## Analyzing the Unabomber Manifesto
### CSC630: Rudd Fawcett


Below, please find specifications about the development of my text project. The website [is live here.](http://csc630.rudd.io/projects/unabomber-manifesto/).

Looking at the production of a single text-based visualization, this project focused on the mapping of the fifty most frequent words in the manifesto in a strip based fashion. The goals of this project were two fold:

1. To develop a beautiful experience and website that accurately and interactively visualized the distribution of text.
2. To develop a firm grasp and understanding of basic text analysis through the nltk Python library.

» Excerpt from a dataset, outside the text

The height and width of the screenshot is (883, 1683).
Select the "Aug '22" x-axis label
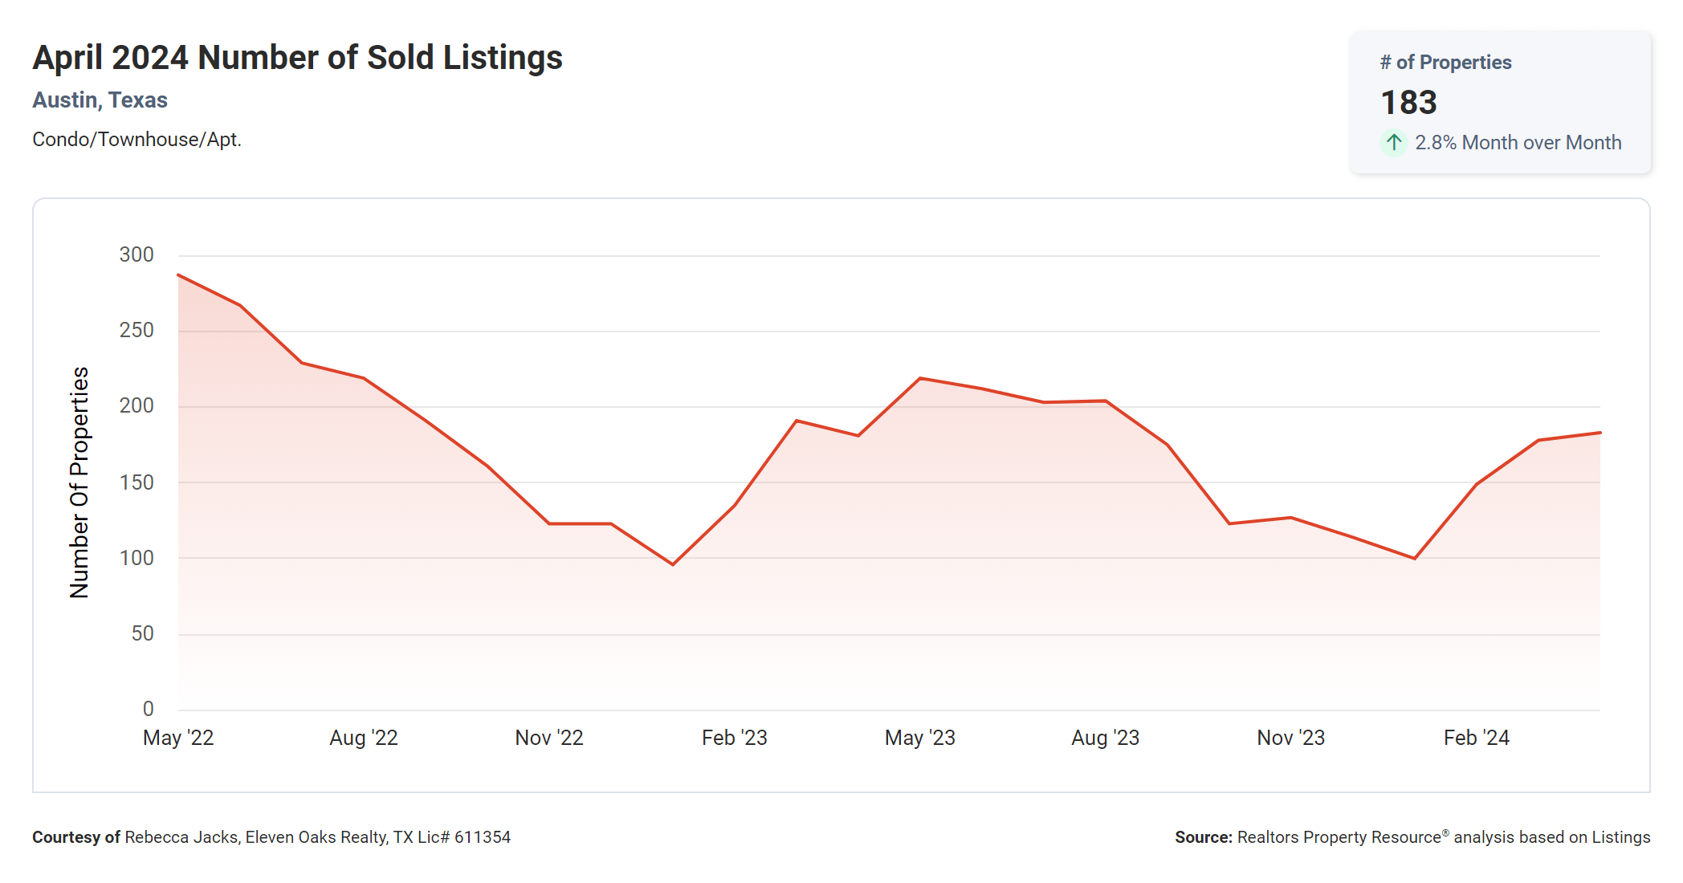pos(364,738)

Having just finished The Discovery Channel's documentary on the Unabomber, I was looking forward to starting this project.

Overall, this project would not have been possible without the raw text of the manifesto as originally published in *The Washington Post*, and that was [distributed online](http://www.washingtonpost.com/wp-srv/national/longterm/unabomber/manifesto.text.htm). The manifesto, which includes over thirty-five thousand words, is broken up in sections and then paragraphs, in the style of a mid-1970s doctoral thesis paper.

The visualization for this project is rather unconvential, and frankly something that I haven't seen anywhere else (so I may have invited something new?!). It maps the book horizontally, broken up and marked by sections and chapters, and then plots the fifty most frequent words across this horizontal and vertical plane. I would encourage you to check it out through the link above for a better idea of what I'm talking about.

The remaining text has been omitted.